Corporates As a New Source of Capital Under Transferability

Key Takeaways | Corporates As a New Source of Capital Under Transferability

Overview




During the latest webinar in the Navigating the New Energy Landscape series, McDermott Partners Carl Fleming and Philip Tingle were joined by guest Gabe Rubio, a partner in BDO USA’s business incentives group practice. They had a lively discussion about the Inflation Reduction Act of 2022 (IRA)’s transferability provision, which permits the transfer of renewable energy tax credits to an unrelated third party in exchange for cash.

Key takeaways:

  1. Tax credits will likely be a top tax-planning opportunity for corporations in the future. They provide a simpler means of impacting effective tax rate. They also achieve multiple goals through a single transaction, such as allowing the investor to pursue transactions with a sustainability component while also receiving tax credits.
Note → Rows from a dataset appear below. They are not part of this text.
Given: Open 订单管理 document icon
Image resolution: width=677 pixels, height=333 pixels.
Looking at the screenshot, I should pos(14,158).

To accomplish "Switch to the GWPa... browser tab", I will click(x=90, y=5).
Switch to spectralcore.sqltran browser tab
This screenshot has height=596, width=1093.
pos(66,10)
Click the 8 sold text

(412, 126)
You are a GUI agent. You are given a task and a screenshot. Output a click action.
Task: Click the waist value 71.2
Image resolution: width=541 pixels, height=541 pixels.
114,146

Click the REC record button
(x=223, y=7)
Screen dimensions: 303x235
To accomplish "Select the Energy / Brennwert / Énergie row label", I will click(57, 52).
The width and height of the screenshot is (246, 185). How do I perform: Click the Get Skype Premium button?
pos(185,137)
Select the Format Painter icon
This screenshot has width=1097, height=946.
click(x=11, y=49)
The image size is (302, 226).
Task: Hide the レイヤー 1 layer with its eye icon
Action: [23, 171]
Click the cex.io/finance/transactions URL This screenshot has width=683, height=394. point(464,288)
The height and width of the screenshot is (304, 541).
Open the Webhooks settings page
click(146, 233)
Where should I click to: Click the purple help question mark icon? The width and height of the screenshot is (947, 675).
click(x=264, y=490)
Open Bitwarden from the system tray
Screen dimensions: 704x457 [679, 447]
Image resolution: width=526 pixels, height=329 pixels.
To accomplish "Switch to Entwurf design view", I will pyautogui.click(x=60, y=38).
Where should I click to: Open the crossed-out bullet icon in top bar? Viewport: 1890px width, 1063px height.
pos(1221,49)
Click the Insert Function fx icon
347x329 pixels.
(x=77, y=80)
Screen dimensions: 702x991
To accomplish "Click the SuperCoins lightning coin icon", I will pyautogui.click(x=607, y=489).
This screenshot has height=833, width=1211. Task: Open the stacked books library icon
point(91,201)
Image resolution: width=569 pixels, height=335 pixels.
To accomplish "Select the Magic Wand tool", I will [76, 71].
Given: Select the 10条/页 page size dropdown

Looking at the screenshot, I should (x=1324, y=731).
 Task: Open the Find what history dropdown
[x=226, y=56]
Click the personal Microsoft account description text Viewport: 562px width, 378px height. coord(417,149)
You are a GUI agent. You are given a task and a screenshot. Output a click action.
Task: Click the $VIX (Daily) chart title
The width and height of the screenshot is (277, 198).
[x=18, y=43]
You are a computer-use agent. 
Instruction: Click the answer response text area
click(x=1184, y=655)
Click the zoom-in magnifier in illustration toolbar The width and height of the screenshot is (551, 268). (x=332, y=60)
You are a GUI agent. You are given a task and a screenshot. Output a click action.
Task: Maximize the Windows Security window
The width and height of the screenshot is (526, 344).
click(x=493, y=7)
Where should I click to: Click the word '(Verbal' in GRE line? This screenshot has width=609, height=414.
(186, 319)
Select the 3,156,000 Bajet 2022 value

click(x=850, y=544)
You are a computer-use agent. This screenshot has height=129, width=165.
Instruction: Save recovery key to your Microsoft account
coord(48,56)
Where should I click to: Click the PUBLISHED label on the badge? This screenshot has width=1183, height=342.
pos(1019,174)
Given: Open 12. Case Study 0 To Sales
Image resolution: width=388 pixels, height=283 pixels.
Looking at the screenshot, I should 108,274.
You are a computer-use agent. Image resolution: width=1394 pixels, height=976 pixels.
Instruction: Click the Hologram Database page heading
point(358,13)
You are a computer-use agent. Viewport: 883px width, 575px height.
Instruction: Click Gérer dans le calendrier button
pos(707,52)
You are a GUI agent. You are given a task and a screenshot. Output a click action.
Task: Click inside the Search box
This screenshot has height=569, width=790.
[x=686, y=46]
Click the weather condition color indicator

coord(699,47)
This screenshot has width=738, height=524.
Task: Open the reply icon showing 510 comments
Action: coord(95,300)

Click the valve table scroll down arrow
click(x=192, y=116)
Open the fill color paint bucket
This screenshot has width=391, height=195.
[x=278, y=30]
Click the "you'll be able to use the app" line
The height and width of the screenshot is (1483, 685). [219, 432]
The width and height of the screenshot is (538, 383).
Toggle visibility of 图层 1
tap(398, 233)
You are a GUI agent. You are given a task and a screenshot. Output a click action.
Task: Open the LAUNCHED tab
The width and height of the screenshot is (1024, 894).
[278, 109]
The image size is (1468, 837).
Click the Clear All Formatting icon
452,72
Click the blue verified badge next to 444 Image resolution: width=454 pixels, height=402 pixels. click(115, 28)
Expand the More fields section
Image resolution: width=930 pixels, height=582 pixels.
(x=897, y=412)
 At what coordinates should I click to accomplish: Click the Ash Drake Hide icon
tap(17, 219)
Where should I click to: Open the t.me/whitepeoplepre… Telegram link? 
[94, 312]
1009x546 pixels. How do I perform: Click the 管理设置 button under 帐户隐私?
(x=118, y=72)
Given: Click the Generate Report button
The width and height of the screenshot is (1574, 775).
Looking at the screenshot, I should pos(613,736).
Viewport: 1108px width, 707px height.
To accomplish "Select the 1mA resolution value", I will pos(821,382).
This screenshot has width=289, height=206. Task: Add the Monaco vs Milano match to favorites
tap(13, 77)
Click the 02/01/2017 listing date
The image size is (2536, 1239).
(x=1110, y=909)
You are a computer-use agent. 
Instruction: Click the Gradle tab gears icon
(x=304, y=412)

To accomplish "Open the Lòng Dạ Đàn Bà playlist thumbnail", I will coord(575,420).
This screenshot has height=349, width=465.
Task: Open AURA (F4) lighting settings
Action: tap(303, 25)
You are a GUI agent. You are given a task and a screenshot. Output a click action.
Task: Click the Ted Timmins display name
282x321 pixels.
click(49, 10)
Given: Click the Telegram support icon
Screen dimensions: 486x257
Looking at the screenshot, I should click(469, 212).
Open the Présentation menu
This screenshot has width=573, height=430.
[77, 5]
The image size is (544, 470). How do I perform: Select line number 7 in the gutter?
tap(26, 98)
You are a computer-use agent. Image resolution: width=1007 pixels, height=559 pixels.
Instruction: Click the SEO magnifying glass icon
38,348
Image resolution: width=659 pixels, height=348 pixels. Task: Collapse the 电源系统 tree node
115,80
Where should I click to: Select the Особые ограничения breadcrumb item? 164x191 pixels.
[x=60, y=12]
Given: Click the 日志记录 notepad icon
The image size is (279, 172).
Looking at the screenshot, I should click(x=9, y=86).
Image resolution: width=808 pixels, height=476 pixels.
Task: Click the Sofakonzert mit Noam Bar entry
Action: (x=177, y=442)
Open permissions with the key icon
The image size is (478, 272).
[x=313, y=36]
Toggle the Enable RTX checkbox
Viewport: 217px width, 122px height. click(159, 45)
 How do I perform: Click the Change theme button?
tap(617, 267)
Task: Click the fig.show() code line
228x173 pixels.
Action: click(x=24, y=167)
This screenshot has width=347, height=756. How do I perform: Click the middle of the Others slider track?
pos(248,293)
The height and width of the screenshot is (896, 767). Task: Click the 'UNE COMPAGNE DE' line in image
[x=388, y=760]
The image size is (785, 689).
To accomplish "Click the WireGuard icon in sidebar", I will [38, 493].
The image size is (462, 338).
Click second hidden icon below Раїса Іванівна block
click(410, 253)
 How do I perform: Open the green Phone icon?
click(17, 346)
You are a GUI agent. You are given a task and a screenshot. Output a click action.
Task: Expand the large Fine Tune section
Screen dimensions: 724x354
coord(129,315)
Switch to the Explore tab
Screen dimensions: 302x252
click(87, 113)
As the market becomes more familiar with these concepts, the market for smaller transactions should also increase over time.
  2. The IRA’s transferability provision has democratized access to tax credits by expanding the availability of these credits to nontraditional corporate investors.
  3. While there is some “guidance paralysis” within the industry, many developers and corporates transact on the current guidance. These corporates typically have prior experience in state credits, film credits or other pre-existing credits markets.
  4. Investors have demonstrated an interest in transactions involving transferable tax credits ranging from $5 million to $300 million. This is because the transferability provision has reduced traditional barriers to entry such as the cost of advisors, internal requirements for investing through partnerships and other tax complexities raised in obtaining these credits. By simplifying the process, tax credits have become more appealing to a broader universe of potential investors, namely corporates.
  5. Buyers are typically corporations with predictable taxable income. However, changes to the carryback rules and Section 174 research and development (R&D) amortization rules may cause a spike in 2023 taxable income, potentially driving significant interest in deals toward the end of the year as investors seek projects placed in service in 2023.
  6. Transacting “early” provides certain benefits to early movers, such as better prices. Interest in transferable credits should only increase after guidance is released, as more conservative investors also begin to participate in these transactions.
  7. Education is critical for convincing investors who are unfamiliar with these types of tax credits to begin investing. Helping them understand the history of tax credits and tax equity should increase investor comfort with transferable credits. For more risk-averse taxpayers, tax credit insurance may offer an additional source of comfort.